FAREED ZAKARIA, HOST: When Malaysian Airlines Flight 17 was shot down over Ukraine 15 months ago, 193 Dutch citizens perished. This week, their nation, the Netherlands, released a damning investigative report on how and why its citizens and 105 others died. The report pointed fingers in two different directions. It said that a Russian-made Bukh missile fired from territory controlled by pro-Russian separatists is what downed the airliner. But the report also put some lesser blame on Ukraine, saying the nation had sufficient reason to close its air space before the shoot down occurred. Joining me now for an exclusive interview is Ukraine's president, Petro Poroshenko. Thank you for joining me, Mr. President.
PETRO POROSHENKO, PRESIDENT OF UKRAINE: Thank you for the invitation.
ZAKARIA: Do you believe that Ukraine should have shut down its air space, given the knowledge you had, the violence that was already afoot?
POROSHENKO: Yeah, of course, Ukraine is strictly follow all the recommendations of the ICAO and at that time we closed the air space at the height, it seems to me, 9,725 meters. We don't have any information which give us the necessity to close the air spot above this echelon and we strictly followed the recommendation of the ICAO.
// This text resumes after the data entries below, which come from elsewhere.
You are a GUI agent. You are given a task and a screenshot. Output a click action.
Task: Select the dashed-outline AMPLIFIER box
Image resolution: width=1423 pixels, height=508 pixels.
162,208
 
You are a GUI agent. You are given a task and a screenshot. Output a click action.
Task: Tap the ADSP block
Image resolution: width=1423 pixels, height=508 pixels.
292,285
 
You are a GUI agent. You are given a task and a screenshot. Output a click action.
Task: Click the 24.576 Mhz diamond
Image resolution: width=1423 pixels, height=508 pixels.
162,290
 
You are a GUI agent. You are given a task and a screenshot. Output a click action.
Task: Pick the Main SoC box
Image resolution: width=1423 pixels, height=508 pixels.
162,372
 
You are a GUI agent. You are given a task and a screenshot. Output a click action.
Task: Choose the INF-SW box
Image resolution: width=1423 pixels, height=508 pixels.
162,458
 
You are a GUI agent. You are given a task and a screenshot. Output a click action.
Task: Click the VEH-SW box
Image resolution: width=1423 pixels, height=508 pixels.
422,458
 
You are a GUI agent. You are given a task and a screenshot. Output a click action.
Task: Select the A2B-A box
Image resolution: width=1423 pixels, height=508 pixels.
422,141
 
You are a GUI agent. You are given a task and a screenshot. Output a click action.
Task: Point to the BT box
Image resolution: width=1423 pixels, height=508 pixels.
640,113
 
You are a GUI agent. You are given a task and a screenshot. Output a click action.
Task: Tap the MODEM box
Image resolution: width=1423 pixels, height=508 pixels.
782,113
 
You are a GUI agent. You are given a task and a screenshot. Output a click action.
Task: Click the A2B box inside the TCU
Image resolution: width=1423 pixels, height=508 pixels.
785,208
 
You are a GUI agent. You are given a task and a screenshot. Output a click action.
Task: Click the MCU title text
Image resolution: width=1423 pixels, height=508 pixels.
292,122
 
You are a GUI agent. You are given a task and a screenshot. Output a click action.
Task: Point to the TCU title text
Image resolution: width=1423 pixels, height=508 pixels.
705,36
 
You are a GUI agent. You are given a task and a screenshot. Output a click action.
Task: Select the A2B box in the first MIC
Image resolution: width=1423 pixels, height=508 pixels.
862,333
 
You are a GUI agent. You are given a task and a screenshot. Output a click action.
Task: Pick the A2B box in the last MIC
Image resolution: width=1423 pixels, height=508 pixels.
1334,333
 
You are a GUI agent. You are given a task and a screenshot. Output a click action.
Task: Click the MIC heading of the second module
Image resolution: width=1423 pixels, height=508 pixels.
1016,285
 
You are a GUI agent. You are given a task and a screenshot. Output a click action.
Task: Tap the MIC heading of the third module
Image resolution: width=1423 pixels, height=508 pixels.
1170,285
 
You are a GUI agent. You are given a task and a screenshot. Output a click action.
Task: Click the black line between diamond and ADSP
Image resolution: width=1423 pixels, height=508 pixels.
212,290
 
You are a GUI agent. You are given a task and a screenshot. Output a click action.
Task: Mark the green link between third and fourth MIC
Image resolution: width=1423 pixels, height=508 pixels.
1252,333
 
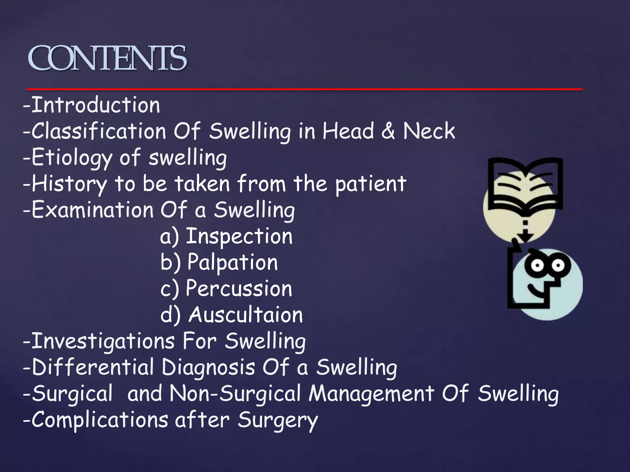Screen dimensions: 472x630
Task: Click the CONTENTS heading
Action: [x=107, y=58]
We cannot imagine that the Russia will transfer these highly sophisticated and very technological weapons to the hands of the terrorists and they don't have any background, any–basis for making this decision.
ZAKARIA: One of the things people are trying to figure out in the West is, is Vladimir Putin searching for a negotiated settlement in Ukraine? Is he searching for a way to deescalate the situation, to stabilize the situation because he faces a shrinking economy, sanctions, a collapse of oil prices, and now, of course, he has this intervention in Syria? Do you believe that Putin is looking for some kind of settlement?
Do you see any signs of that?
POROSHENKO: I wish, but unfortunately, no. Unfortunately, the - until the September, we have an active committed operation and only now, we have a cease-fire. But unfortunately we don't have any continuation of the implementation of the Minsk process. The same as I told you, the first decision which Putin should make is withdraw his troops from Ukrainian territory. And I think that the absolutely irresponsible behavior of Russia in Syria, when he launched this operation, this is simply continued the logic, logic which we said even last year, at first, it was the Crimea, second, it was Donbass, third, it is Syria, fourth maybe, I don't know, Afghanistan.
And nobody knows where the Russian green soldiers can appear in the very next moment.
ZAKARIA: Mr. President, you were seen recently in a Ukrainian plane that has been outfitted to NATO standards. And so I wonder do you want Ukraine to become a member of NATO?
POROSHENKO: This is a very important question. Of course, I want peace, security as a president for my country and for my people, especially in this situation, where we are under attack of Russia, when we are the object of aggression. And NATO today is maybe the only most effective mechanism to provide security, because after Russian aggression in my country, they completely destroyed all the post-war security systems based on the statute and charter and principles of the United Nations, because when we have a situation, one of the permanent members of the Security Council is an aggressor, that - and he's using his veto right, that means that the old mechanism which was created is not working.
And now it is my responsibility to provide and implement reform in my country, to transform the country to the NATO. And then we will have this discussion. I think I need for that at least five, six years.
ZAKARIA: Mr. President, a pleasure to have you on.
POROSHENKO: Thank you very much indeed.